### [WHAT YOU NEED TO DO]
Below are some records. Print exactly the lines between the one holding "Task: Go to 基础数据 in the breadcrumb" and the one holding "Select the 3–6", inclusive, and nothing else.

══════

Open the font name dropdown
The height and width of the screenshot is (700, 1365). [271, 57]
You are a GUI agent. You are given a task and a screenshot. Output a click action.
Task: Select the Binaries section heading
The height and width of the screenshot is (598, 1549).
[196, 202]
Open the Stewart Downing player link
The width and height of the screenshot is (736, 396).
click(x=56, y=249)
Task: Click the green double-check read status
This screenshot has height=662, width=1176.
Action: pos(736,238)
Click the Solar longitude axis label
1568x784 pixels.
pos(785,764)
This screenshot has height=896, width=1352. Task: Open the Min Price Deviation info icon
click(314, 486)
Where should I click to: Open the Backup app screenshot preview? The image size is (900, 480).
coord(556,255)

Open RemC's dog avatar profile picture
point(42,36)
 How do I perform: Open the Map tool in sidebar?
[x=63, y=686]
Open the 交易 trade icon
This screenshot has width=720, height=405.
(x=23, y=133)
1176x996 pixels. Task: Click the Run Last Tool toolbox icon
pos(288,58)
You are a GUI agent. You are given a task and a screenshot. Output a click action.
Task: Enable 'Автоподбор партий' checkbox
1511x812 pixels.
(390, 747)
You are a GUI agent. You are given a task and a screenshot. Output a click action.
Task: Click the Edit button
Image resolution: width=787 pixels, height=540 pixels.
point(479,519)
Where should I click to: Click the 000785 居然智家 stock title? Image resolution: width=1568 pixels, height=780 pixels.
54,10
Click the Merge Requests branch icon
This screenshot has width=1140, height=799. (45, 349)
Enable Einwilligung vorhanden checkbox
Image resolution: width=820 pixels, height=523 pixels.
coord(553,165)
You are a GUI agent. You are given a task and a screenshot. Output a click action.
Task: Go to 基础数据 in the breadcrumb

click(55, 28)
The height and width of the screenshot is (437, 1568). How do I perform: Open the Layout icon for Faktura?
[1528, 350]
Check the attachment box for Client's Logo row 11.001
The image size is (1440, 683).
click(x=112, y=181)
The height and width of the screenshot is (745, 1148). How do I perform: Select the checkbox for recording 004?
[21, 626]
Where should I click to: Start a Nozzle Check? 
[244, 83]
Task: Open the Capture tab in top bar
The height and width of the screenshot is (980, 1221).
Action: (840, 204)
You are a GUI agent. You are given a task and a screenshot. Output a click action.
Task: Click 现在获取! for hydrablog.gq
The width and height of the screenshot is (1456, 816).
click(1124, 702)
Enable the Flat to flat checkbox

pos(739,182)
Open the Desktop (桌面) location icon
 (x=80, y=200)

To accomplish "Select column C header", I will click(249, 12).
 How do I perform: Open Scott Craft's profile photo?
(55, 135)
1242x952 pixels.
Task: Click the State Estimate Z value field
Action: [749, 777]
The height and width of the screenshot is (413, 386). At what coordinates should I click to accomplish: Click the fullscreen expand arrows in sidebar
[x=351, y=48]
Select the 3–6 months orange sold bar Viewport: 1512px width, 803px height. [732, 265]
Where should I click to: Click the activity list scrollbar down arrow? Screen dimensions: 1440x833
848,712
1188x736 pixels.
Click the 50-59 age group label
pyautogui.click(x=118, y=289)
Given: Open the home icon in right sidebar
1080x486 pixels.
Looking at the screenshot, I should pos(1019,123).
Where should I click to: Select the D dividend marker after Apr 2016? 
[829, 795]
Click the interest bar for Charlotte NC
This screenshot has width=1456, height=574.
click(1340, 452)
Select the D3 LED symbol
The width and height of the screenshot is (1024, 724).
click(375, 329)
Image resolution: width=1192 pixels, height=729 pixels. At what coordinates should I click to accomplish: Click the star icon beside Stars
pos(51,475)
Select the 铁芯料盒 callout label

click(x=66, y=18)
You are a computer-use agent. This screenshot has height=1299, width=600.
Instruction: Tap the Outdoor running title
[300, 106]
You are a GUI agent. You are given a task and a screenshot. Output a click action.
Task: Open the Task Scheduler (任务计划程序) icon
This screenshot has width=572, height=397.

══════

### [RESPONSE TO THE EXERCISE]
Task: Go to 基础数据 in the breadcrumb

click(55, 28)
The height and width of the screenshot is (437, 1568). How do I perform: Open the Layout icon for Faktura?
[1528, 350]
Check the attachment box for Client's Logo row 11.001
The image size is (1440, 683).
click(x=112, y=181)
The height and width of the screenshot is (745, 1148). How do I perform: Select the checkbox for recording 004?
[21, 626]
Where should I click to: Start a Nozzle Check? 
[244, 83]
Task: Open the Capture tab in top bar
The height and width of the screenshot is (980, 1221).
Action: (840, 204)
You are a GUI agent. You are given a task and a screenshot. Output a click action.
Task: Click 现在获取! for hydrablog.gq
The width and height of the screenshot is (1456, 816).
click(1124, 702)
Enable the Flat to flat checkbox

pos(739,182)
Open the Desktop (桌面) location icon
 (x=80, y=200)

To accomplish "Select column C header", I will click(249, 12).
 How do I perform: Open Scott Craft's profile photo?
(55, 135)
1242x952 pixels.
Task: Click the State Estimate Z value field
Action: [749, 777]
The height and width of the screenshot is (413, 386). At what coordinates should I click to accomplish: Click the fullscreen expand arrows in sidebar
[x=351, y=48]
Select the 3–6 months orange sold bar Viewport: 1512px width, 803px height. [732, 265]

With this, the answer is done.